#### [INSTRUCTIONS TO FOLLOW]
For the entries below, the result should be an exact transcription of the lines from the one with "Task: Click the browser back arrow" up to and including the one with "Screen dimensions: 649x483", and only those.

(Collected data entries)
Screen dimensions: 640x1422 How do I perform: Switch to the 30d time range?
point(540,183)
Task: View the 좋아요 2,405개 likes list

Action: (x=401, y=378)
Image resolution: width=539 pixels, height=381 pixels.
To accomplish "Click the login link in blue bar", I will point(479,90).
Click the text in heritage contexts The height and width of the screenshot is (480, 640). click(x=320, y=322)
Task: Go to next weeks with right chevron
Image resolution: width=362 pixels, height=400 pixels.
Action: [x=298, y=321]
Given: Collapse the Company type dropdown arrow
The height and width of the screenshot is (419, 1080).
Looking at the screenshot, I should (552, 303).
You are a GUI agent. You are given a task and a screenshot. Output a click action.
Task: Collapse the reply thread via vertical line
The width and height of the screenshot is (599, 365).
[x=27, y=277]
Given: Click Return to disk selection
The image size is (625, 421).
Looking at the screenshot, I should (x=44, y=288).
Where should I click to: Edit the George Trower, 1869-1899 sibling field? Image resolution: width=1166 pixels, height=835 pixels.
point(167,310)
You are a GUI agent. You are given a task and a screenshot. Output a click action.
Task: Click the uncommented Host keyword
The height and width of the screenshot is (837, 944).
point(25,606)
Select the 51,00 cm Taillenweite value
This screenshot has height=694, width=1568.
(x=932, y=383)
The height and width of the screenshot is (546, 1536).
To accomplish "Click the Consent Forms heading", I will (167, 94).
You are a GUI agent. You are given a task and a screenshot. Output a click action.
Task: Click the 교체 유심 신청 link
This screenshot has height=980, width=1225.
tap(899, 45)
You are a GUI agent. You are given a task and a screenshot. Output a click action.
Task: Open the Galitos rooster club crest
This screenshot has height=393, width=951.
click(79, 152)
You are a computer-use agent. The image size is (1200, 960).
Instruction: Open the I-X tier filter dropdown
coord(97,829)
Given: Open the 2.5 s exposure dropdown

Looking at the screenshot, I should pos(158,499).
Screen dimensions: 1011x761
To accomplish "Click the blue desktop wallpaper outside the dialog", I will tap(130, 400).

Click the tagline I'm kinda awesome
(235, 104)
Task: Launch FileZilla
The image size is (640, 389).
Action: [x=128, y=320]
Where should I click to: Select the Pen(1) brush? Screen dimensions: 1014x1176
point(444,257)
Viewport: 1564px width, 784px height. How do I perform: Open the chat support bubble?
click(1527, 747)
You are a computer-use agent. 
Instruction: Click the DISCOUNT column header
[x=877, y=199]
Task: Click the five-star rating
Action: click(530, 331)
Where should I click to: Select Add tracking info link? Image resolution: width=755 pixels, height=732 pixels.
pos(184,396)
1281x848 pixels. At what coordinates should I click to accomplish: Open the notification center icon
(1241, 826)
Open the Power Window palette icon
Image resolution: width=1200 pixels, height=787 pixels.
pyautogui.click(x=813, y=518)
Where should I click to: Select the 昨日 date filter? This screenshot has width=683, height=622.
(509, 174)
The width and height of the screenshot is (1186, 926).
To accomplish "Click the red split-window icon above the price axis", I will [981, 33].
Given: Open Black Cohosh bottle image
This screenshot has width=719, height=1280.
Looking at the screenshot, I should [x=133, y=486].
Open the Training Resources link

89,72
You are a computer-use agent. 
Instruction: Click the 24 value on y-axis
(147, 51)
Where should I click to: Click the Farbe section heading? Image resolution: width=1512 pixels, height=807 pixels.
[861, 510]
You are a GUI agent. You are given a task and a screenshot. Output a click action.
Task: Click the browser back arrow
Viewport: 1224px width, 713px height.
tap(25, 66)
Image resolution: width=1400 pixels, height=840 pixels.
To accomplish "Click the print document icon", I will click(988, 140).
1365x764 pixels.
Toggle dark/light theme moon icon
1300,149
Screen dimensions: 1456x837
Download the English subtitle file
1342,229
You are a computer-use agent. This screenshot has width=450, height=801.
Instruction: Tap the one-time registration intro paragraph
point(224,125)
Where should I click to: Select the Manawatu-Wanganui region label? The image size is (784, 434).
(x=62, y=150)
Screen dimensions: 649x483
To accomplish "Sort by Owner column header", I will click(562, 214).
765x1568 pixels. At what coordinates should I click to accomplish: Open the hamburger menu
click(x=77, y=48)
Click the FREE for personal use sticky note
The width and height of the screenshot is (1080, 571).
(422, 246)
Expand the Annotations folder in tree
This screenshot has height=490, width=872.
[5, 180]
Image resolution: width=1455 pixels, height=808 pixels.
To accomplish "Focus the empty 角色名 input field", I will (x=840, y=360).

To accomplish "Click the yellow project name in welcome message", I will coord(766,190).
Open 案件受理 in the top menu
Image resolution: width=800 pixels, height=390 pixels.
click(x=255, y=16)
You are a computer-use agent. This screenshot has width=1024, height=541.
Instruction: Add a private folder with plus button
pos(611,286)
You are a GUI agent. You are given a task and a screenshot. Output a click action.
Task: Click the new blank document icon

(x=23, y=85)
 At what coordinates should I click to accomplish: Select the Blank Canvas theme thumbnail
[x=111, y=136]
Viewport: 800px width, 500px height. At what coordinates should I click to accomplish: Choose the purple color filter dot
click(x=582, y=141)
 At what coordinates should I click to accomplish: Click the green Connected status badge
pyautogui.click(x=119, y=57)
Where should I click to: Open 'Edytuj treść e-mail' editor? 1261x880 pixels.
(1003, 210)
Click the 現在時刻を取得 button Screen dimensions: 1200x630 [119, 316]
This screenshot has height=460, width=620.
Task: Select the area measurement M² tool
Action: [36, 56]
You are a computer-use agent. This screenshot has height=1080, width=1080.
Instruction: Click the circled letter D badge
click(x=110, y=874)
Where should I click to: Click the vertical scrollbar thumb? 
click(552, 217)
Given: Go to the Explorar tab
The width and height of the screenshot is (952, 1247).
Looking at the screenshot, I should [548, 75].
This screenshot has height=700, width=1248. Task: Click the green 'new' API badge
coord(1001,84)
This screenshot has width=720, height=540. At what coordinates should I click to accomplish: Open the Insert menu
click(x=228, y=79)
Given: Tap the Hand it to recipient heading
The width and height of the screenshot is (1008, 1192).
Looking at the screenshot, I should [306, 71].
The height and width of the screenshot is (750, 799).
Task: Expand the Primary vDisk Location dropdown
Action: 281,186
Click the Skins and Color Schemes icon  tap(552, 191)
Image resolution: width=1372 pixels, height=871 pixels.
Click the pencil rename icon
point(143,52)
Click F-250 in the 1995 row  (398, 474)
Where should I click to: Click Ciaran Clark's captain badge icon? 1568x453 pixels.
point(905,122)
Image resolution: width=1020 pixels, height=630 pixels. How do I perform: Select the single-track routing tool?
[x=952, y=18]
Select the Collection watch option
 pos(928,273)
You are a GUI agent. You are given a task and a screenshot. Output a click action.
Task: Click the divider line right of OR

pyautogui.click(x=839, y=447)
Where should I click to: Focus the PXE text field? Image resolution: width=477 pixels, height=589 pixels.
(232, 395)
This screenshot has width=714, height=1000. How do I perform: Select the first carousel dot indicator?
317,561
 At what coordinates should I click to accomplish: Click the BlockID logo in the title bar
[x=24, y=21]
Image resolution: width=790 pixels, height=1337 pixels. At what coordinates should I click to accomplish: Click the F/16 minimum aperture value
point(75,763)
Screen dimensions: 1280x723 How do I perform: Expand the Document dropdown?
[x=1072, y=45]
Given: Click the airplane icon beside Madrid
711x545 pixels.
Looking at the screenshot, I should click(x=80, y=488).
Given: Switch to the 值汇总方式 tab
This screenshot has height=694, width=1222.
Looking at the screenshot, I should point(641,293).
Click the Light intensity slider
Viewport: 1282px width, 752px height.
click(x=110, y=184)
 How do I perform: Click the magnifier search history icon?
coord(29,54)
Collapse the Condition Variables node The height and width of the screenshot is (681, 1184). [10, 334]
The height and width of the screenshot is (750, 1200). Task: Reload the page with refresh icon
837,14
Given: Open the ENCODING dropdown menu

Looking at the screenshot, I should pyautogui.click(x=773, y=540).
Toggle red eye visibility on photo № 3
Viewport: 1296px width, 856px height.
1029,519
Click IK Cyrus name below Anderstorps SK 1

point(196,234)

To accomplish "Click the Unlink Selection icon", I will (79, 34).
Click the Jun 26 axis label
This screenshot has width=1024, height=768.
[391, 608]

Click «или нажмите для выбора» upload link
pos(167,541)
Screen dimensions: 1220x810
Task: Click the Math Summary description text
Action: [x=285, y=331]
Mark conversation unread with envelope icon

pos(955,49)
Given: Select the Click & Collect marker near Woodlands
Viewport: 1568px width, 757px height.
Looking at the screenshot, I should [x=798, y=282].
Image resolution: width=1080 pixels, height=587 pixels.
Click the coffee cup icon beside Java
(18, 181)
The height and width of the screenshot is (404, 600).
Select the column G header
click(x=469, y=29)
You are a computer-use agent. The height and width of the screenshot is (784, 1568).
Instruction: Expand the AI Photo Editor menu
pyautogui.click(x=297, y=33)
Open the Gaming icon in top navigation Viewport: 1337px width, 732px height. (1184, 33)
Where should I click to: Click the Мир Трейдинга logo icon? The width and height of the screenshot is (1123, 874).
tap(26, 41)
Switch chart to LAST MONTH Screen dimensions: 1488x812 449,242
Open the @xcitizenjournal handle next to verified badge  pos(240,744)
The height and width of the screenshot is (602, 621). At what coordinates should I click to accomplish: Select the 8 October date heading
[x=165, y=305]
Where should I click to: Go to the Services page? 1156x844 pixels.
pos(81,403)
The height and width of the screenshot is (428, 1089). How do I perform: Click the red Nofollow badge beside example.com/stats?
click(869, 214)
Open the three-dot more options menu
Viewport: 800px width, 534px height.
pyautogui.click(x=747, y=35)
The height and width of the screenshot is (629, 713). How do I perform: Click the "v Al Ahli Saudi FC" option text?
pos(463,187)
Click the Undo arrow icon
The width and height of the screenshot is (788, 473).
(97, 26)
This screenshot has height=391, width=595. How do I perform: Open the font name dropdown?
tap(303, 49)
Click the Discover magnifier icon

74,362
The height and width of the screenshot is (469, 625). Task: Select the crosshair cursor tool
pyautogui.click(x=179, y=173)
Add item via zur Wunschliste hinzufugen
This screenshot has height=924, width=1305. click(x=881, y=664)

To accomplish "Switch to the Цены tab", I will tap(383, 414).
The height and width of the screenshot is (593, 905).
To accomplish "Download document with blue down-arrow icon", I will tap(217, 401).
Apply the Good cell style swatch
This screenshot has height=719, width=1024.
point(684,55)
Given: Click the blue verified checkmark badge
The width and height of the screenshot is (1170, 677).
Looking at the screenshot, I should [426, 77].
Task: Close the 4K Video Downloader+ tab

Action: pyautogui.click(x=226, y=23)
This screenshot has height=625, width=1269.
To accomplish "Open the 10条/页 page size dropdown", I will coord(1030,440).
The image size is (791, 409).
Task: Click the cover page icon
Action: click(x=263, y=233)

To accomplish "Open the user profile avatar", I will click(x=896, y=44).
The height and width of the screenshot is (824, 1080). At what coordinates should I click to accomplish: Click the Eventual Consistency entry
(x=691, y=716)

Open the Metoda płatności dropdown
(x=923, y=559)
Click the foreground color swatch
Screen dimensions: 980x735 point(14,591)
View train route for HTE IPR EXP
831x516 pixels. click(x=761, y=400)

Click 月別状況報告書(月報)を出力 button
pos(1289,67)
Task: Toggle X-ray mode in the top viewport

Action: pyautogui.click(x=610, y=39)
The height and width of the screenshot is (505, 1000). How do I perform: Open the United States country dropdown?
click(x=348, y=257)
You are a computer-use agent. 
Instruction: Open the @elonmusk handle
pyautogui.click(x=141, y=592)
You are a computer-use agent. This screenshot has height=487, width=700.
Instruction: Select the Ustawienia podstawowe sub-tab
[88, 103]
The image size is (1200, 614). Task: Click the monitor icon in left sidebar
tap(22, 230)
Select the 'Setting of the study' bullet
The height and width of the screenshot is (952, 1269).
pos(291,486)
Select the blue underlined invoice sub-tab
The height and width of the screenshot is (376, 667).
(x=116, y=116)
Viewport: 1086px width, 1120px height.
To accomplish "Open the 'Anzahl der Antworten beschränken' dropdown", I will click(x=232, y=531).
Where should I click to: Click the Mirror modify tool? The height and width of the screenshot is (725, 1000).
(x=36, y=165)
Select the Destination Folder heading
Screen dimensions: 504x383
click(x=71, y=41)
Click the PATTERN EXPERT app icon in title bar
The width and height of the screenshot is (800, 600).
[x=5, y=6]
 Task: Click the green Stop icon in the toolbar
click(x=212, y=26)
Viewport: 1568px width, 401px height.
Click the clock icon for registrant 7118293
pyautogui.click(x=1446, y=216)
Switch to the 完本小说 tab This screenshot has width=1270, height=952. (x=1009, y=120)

#### [SOLUTION TO THIS PROBLEM]
Task: Click the browser back arrow
Viewport: 1224px width, 713px height.
tap(25, 66)
Image resolution: width=1400 pixels, height=840 pixels.
To accomplish "Click the print document icon", I will click(988, 140).
1365x764 pixels.
Toggle dark/light theme moon icon
1300,149
Screen dimensions: 1456x837
Download the English subtitle file
1342,229
You are a computer-use agent. This screenshot has width=450, height=801.
Instruction: Tap the one-time registration intro paragraph
point(224,125)
Where should I click to: Select the Manawatu-Wanganui region label? The image size is (784, 434).
(x=62, y=150)
Screen dimensions: 649x483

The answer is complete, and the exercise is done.